Perawatan Paliatif Perhatian pertama harus diberikan pada pasien dengan pengobatan radiasi. Mulut rasa kering disebabkan karena kerusakan kelenjar liur mayor maupun minor sewaktu penyinaran. Tidak banyak yang dapat dilakukan selain menasihatkan pasien untuk makan dengan banyak kuah, membawa minuman kemana pun pergi dan mencoba memakan dan mengunyah bahan yang rasa asam sehingga merangsang keluarnya air liur. Gangguan lain adalah mukositis rongga mulut kerana jamur, rasa kaku di daerah leher karena fibrosis jaringan akibat penyinaran, sakit kepala, kehilangan nafsu makan dan kadang-kadang muntah atau rasa mual.

Kesulitan yang timbul pada perawatan pasien pasca pengobatan lengkap dimana tumor tetap ada (residu) atau kambuh kembali (residif). Dapat pula timbul metastasis jauh pasca pengobatan seperti ke tulang, paru, hati, otak. Pada kedua keadaan tersebut di atas tidak banyak tindakan medis yang dapat diberikan selain pengobatan simtomatis untuk meningkatkan kualitas hidup pasien. Perawatan Paliatif diindikasikan langsung terhadap pengurangan rasa nyeri, mengontrol gejala dan memperpanjang usia. Radiasi sangat efektif untuk mengurangi nyeri akibat metastasis tulang. Pasien akhirnya meninggal akibat keadaan umum yang buruk, perdarahan dari hidung dan nasofaring yang tidak dapat dihentikan dan terganggunya fungsi alat-alat vital akibat metastasis tumor.

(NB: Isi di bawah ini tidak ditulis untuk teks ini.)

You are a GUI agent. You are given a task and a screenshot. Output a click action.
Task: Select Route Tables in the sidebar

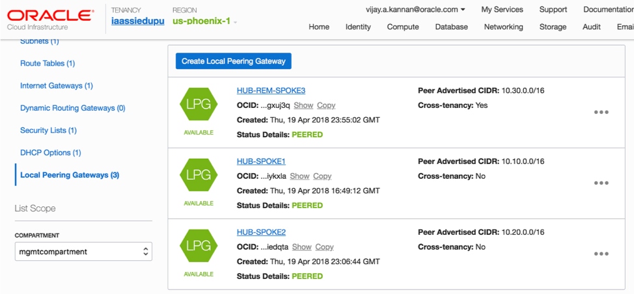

Follow-Up Tidak seperti keganasan kepala yang lainnya, KNF mempunyai resiko terjadinya rekurensi, dan follow up jangka panjang diperlukan. kekambuhan tersering terjadi kurang dari 5 tahun, 5-15% kekambuhan seringkali terjadi antara 5-10 tahun. Sehingga pasien KNF perlu di follow up setidaknya 10 tahun setelah terapi.

Pencegahan Pemberian vaksinasi pada penduduk yang bertempat tinggal di daerah dengan resiko tinggi. memindahkan (migrasi) penduduk dari daerah dengan resiko tinggi ke tempat lainnya. Penerangan akan kebiasaan hidup yang salah, mengubah cara memasak makanan untuk mencegah akibat yang timbul dari bahan-bahan yang berbahaya, penyuluhan mengenai lingkungan hidup yang tidak sehat, meningkatkan keadaan sosial-ekonomi dan berbagai hal yang berkaitan dengan kemungkinan-kemungkinan factor penyebab. Melakukan tes serologic IgA-anti VCA dan IgA anti EA secara massal di masa yang akan dating bermanfaat dalam menemukan karsinoma nasofaring secara lebih dini.

Daftar Pustaka 1. Van Hasselt CA, Gibb AG. Nasopharyngeal Carcinoma, 2nd Ed. The Chinese University Press. Hongkong, 1999. 2. Li ZQ, Chen JJ, Li WJ. Early Detection of Nasopharyngeal Carcinoma (NPC) and Nasopharyngeal Mucoal Hyperplastic Lesion (NPHL) with its Relationship to carcinoma

change. Nasopharyngeal carcinoma-current concepts. University of Malaysia, Kuala Lumpur, 1983: p.17-23. 3. Li Chen Chuan, NPC Epidemiology Risk Factors and Screening for Early Detection. Literature of Nasopharyngeal Carcinoma. WHO Collaborating Centre for Research No NPC. Cancer Institute / Tumor Hospital of Zhongsan College, Guangzhou, China, 1981 : p.1-35. 4. Adam GL, Boies LR and Paparella MM. Disease of the Nasopharynx. In : Boies Fundamentals of Otolaryngology. WB Saunders Co, Philadelphia, 1989 : p.335-7. 5. Pusat Penelitian Penyakit Tidak Menular Dep.Kes.RI. Jenis Kanker yang dikumpulkan dari 17 bagian Patologi Anatomik di Indonesia (1977-1979), Jakarta, 1980.